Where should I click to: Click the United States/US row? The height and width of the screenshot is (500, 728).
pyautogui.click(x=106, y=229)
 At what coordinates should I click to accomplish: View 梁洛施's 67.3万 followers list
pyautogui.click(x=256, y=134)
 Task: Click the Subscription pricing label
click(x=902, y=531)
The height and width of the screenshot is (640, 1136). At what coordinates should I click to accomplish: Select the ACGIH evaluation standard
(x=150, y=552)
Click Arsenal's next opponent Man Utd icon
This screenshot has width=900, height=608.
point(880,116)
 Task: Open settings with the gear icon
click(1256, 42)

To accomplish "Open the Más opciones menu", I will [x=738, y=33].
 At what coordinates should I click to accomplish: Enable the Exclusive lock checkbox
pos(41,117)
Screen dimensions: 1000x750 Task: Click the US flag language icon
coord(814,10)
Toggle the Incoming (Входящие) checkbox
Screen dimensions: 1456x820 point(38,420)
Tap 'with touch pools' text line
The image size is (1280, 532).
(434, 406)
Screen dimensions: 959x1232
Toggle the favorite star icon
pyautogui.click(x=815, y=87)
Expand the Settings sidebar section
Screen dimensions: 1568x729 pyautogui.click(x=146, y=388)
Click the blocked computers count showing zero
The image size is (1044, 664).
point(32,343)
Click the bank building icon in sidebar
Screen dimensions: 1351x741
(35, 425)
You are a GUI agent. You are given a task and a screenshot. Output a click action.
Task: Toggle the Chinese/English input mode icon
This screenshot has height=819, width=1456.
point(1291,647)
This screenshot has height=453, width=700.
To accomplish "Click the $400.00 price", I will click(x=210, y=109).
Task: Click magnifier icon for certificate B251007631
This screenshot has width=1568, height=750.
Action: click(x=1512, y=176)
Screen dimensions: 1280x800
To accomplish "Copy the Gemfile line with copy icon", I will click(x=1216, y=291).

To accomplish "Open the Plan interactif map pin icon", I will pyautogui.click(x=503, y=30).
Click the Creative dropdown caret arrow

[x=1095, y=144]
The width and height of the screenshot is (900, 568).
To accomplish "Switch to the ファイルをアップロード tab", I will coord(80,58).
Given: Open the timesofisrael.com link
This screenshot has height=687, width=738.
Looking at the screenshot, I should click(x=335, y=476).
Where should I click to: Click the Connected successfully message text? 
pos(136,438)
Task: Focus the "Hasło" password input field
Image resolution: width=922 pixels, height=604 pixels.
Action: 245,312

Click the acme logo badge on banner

Task description
Your reply should contain every record, unchanged and complete.

Written reply
Where should I click to: Click the United States/US row? The height and width of the screenshot is (500, 728).
pyautogui.click(x=106, y=229)
 At what coordinates should I click to accomplish: View 梁洛施's 67.3万 followers list
pyautogui.click(x=256, y=134)
 Task: Click the Subscription pricing label
click(x=902, y=531)
The height and width of the screenshot is (640, 1136). At what coordinates should I click to accomplish: Select the ACGIH evaluation standard
(x=150, y=552)
Click Arsenal's next opponent Man Utd icon
This screenshot has width=900, height=608.
point(880,116)
 Task: Open settings with the gear icon
click(1256, 42)

To accomplish "Open the Más opciones menu", I will [x=738, y=33].
 At what coordinates should I click to accomplish: Enable the Exclusive lock checkbox
pos(41,117)
Screen dimensions: 1000x750 Task: Click the US flag language icon
coord(814,10)
Toggle the Incoming (Входящие) checkbox
Screen dimensions: 1456x820 point(38,420)
Tap 'with touch pools' text line
The image size is (1280, 532).
(434, 406)
Screen dimensions: 959x1232
Toggle the favorite star icon
pyautogui.click(x=815, y=87)
Expand the Settings sidebar section
Screen dimensions: 1568x729 pyautogui.click(x=146, y=388)
Click the blocked computers count showing zero
The image size is (1044, 664).
point(32,343)
Click the bank building icon in sidebar
Screen dimensions: 1351x741
(35, 425)
You are a GUI agent. You are given a task and a screenshot. Output a click action.
Task: Toggle the Chinese/English input mode icon
This screenshot has height=819, width=1456.
point(1291,647)
This screenshot has height=453, width=700.
To accomplish "Click the $400.00 price", I will click(x=210, y=109).
Task: Click magnifier icon for certificate B251007631
This screenshot has width=1568, height=750.
Action: click(x=1512, y=176)
Screen dimensions: 1280x800
To accomplish "Copy the Gemfile line with copy icon", I will click(x=1216, y=291).

To accomplish "Open the Plan interactif map pin icon", I will pyautogui.click(x=503, y=30).
Click the Creative dropdown caret arrow

[x=1095, y=144]
The width and height of the screenshot is (900, 568).
To accomplish "Switch to the ファイルをアップロード tab", I will coord(80,58).
Given: Open the timesofisrael.com link
This screenshot has height=687, width=738.
Looking at the screenshot, I should click(x=335, y=476).
Where should I click to: Click the Connected successfully message text? 
pos(136,438)
Task: Focus the "Hasło" password input field
Image resolution: width=922 pixels, height=604 pixels.
Action: 245,312

Click the acme logo badge on banner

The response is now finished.